Your instructions: Below are the records; copy exactly the stretch from the line containing "Open the view analytics bar chart icon" through the line containing "Click the candlestick", both ends included, and nothing else.

Information supplied section start

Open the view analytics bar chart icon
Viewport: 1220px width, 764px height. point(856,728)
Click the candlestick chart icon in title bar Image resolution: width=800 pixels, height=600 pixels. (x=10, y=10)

Information supplied section end
Information supplied section start

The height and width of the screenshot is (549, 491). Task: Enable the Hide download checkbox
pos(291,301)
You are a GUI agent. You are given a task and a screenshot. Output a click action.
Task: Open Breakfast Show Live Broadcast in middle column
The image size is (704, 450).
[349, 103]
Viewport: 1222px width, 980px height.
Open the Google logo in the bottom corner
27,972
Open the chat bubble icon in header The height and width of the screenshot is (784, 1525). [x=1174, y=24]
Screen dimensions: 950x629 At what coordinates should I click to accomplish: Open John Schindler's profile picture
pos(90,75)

Information supplied section end
Information supplied section start

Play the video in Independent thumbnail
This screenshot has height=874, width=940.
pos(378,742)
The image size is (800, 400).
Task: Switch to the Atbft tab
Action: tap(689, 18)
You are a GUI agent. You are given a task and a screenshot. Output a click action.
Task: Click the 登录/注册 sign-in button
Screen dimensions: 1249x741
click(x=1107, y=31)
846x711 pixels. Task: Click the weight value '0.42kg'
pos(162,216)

Information supplied section end

Solution to the exercise:
Open the view analytics bar chart icon
Viewport: 1220px width, 764px height. point(856,728)
Click the candlestick chart icon in title bar Image resolution: width=800 pixels, height=600 pixels. (x=10, y=10)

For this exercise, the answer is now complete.